Document text:
>> begin

Coming to English This Summer: Fadi Zaghmout’s Controversial, Feminist ‘Bride of Amman’

This summer, Fadi Zaghmout’s debut novel, The Bride of Amman, will be released in English, trans. Ruth Ahmedzai Kemp:

11029769_10155260721350529_385597668_oWhen blogger Nadia Muhanna wrote about the book back in 2012, nine months after its release, she gave a sense of Zaghmout’s social project, as well as why the blog-turned-novel had stirred controversy:

In an interview on Roya Jordanian TV channel with writer and blogger Fadi Zaghmout, the presenter referred to a gay character in Zaghmout’s novel ’Arous Amman as shaz (an offensive term to describe gays, similar to faggot). „Muthley,” Zaghmout corrected her using a politically correct word for “homosexual”. By the end of the interview, the presenter was using „LGBT-friendly language”.

But it wasn’t only The Bride of Amman’s content that made it controversial. Again, Muhanna:

Zaghmout divided his novel into short, blog like sections written in a simple language often using colloquial words which made it easy to read and accessible for a wider audience. While the style he adopted definitely helps in spreading his advocacy message, it triggered heated debates among the more traditional Jordanian intellectuals who call for elitist literature written in pure fusha (literary Arabic language).

>> end

What is expected:
Could you turn the paragraph in the article on The Bride of Amman that begins "Zaghmout divided his novel" into a short list of its main points?

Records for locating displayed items

>> begin

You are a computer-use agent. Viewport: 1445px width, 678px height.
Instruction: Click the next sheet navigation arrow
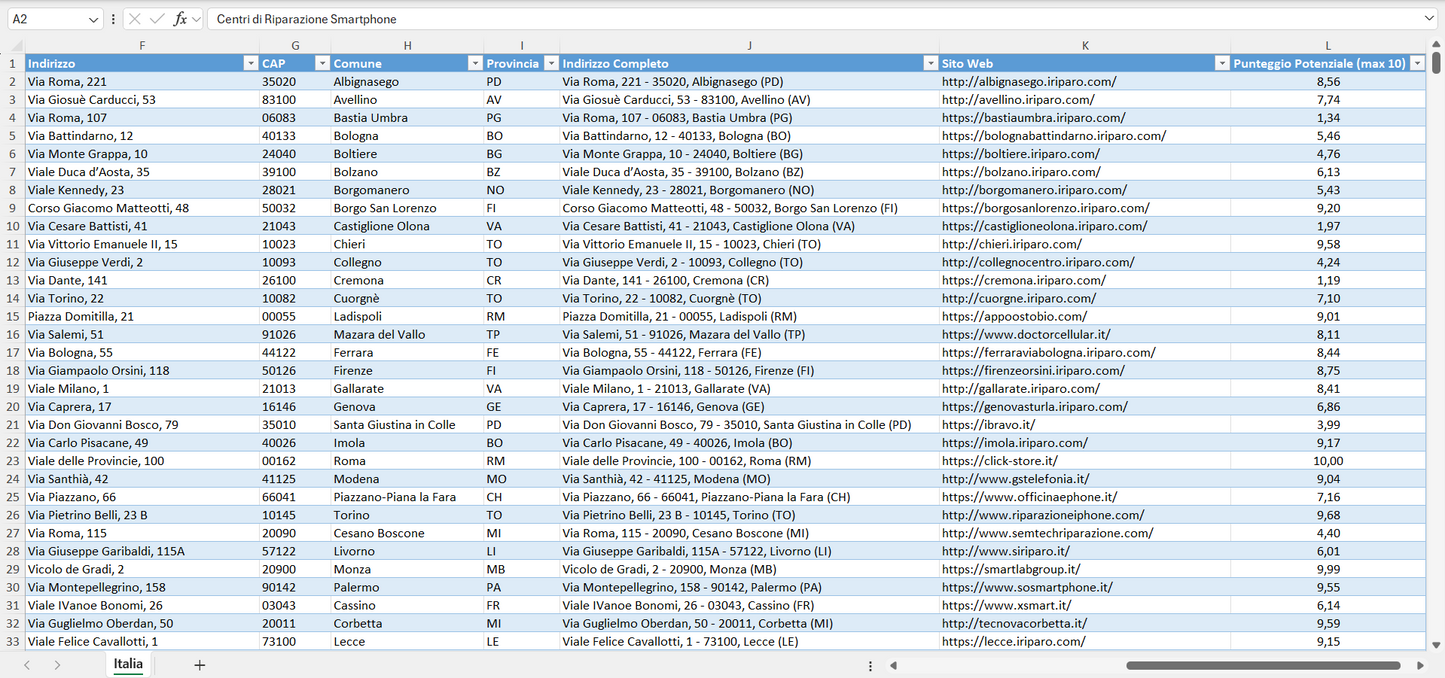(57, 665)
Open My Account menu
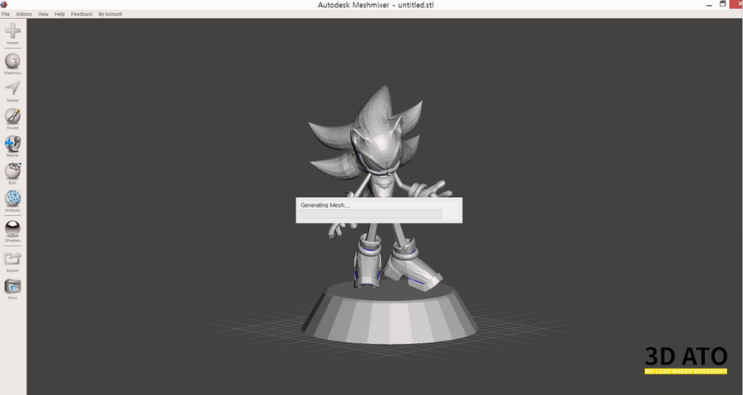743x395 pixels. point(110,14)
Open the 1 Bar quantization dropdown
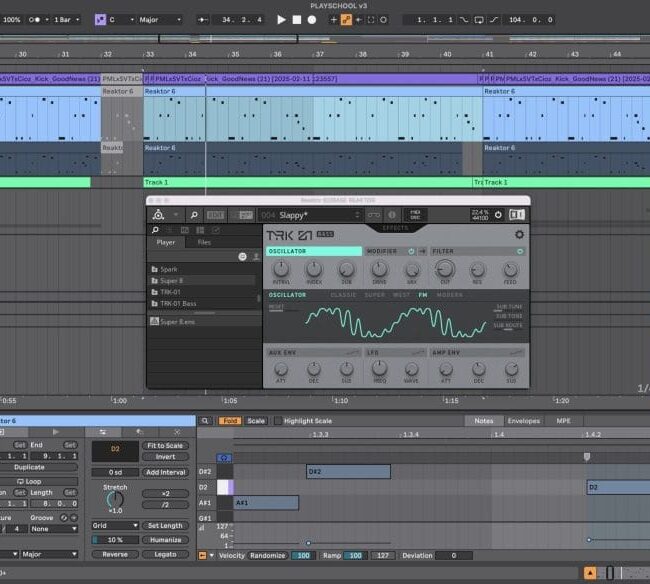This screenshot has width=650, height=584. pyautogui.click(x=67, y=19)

>> end

Exercise solution:
- Zaghmout split the novel into short, blog-like sections.
- He wrote in simple language, often using colloquial words, which made the book easy to read and accessible to a wider audience.
- This style helps spread his advocacy message.
- It also set off heated debates among more traditional Jordanian intellectuals, who call for elitist literature written in pure fusha (literary Arabic).